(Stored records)

*** Block opens ***

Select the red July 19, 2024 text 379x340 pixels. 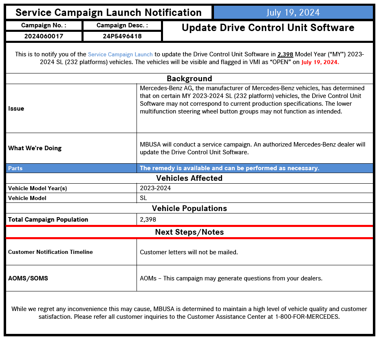tap(320, 62)
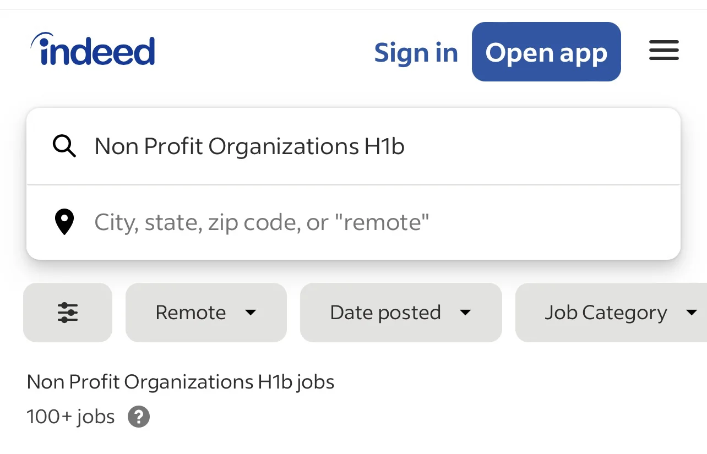
Task: Click the location pin icon
Action: [x=64, y=222]
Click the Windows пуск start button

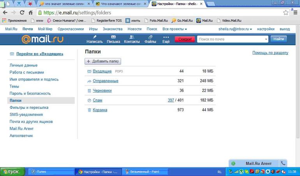coord(11,172)
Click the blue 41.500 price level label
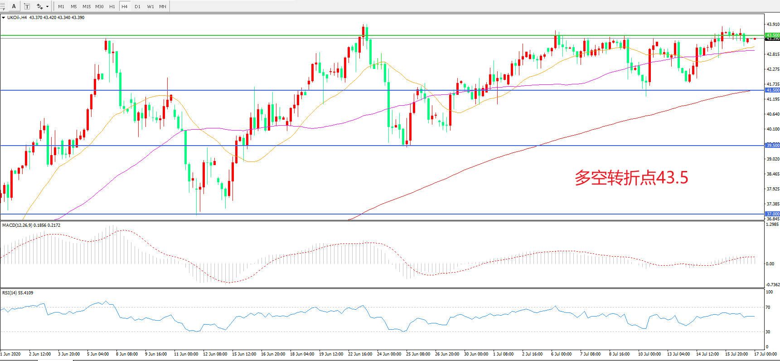Screen dimensions: 780x361 coord(772,90)
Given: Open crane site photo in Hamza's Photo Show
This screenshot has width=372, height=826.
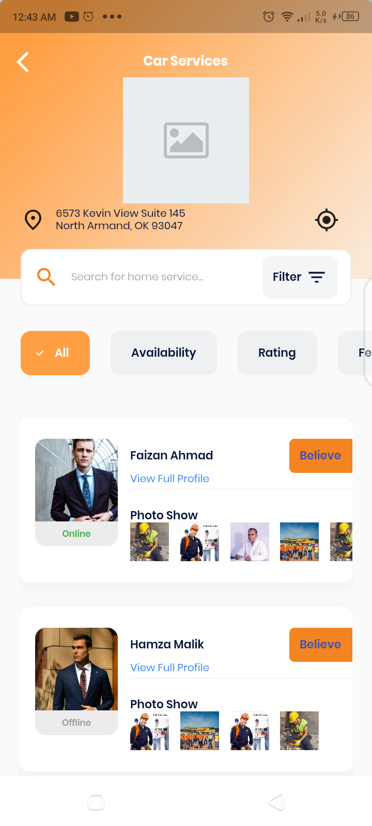Looking at the screenshot, I should 199,731.
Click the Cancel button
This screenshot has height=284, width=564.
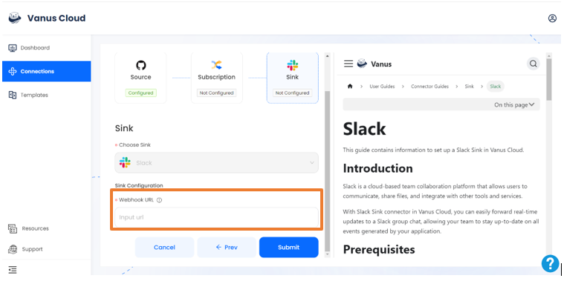[164, 247]
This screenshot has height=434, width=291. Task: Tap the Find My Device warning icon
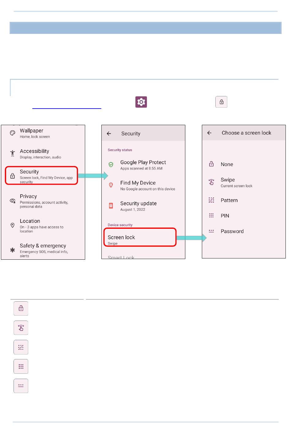tap(111, 185)
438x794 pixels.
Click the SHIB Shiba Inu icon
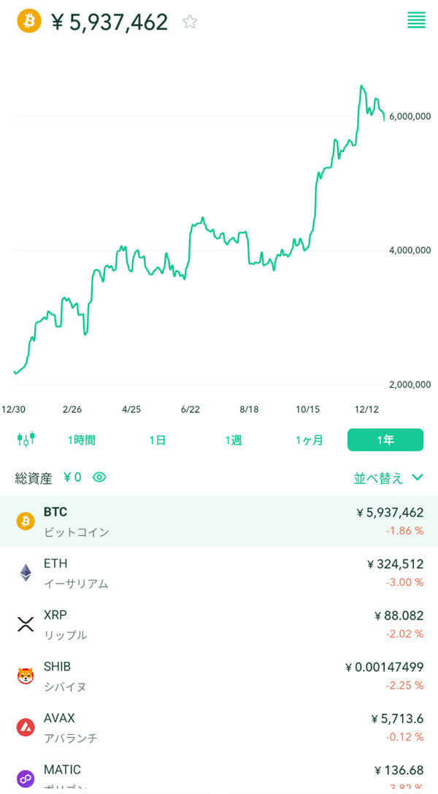click(26, 676)
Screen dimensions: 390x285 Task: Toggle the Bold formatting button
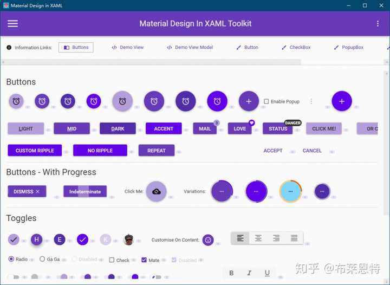[x=231, y=273]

*** Block closes ***

Only the lines from the line with "Screen dimensions: 390x285" through the end of the records belong in your copy. Repeat them exactly, without pictures.

> [RESULT]:
Screen dimensions: 390x285 Task: Toggle the Bold formatting button
[x=231, y=273]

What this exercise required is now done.